I think this has been my best ISN year to date.  I feel much more organized!  I have a Table of Contents which is split down the middle.  I just  had the kids write English on the left and Reading on the right.   Erin's Grammar pages are great and a lot of those have gone in as well. We're nearing the end of the writing side, but it works out because we're now delving into literature.



Resources on the left from: Lovin Lit (TPT)


Resources on the right from: Teaching Teens in the Twenty First (TPT)




Most of November and December was spent on my Personal Narrative Writing Unit.  It seems like a lot of time spent, but I use that as the basis for many skill lessons.  We close read mentor texts, learn applicable grammar skills (compound & complex sentences), learn stylistic writing strategies, and more. It seems that when the writing topic is personal to my students, they are much more invested.  So basically, I really work this unit to get as much out of it as possible.  First the kids brainstorm, then pre-write, then draft.  Then the lessons come in.  By the time I have to teach essay writing, my students already have a great skill-set and I don't spend even half the time on essays as I do narratives.


This week I'm gearing up to glue in all of these writing (student) anchor charts in their ISNs.  I found it to be way too distracting to glue anything when we were in the midst of writing.  I have a writing portfolio cart and students just kept everything in there.  Tomorrow we will spend a solid day on ISN organization.  We'll glue all the past writing lessons in as well as glue in new interactive notes for upcoming lit lessons.  While doing the writing portion, we'll highlight and review!

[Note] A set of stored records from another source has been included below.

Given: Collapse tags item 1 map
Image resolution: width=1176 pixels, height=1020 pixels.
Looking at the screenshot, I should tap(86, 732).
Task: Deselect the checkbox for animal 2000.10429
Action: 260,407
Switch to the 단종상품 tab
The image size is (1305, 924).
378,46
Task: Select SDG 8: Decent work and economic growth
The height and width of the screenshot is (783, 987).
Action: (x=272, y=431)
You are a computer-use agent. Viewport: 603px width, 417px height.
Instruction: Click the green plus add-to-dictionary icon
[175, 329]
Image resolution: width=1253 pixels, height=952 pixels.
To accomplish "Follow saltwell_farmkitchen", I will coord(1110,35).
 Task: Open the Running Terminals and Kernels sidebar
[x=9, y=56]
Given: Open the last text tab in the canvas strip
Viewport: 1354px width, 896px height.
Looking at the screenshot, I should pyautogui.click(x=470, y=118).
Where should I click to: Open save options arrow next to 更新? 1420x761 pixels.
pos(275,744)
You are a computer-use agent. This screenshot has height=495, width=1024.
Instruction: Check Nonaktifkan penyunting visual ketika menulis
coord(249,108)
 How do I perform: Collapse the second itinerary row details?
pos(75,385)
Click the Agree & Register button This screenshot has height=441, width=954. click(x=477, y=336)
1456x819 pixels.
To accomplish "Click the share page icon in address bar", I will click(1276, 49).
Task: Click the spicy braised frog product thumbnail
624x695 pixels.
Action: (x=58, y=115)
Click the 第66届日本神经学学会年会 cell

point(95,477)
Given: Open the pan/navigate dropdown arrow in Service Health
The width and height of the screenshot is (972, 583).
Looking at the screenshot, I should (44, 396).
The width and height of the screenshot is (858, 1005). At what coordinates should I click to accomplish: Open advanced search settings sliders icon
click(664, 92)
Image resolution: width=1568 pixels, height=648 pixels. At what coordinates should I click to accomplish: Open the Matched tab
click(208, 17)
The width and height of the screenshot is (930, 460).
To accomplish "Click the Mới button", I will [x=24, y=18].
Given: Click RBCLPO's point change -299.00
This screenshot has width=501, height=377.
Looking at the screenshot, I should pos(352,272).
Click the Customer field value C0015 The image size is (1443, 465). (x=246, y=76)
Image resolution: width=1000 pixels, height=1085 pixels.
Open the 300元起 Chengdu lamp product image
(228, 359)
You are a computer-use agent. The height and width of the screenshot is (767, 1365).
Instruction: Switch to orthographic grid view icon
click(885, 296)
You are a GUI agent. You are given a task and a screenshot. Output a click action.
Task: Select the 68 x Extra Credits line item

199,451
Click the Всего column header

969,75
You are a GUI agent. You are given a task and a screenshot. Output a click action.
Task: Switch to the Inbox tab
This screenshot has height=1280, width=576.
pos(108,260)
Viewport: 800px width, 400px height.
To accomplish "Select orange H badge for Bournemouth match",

Finally, I want to share with you the link to my TPT store so if interested, you can check out my Personal Narrative resource.  I think this might be one of my favorite out of all of my products, but I know there is always room to grow!  If anyone would like to review my packet and provide me with some feedback, I'd love to send it to you for free in exchange of your opinions and constructive criticism.  Maybe there's something I can add or expand on.  :)    If this product works well (and it did for my students) I'm hoping to create a similar style resource for expository and argument writing.

Wow!  If you made it through my post, thank you, thank you for reading!  I really enjoyed sharing how I've made my own writing lessons work into the ISN.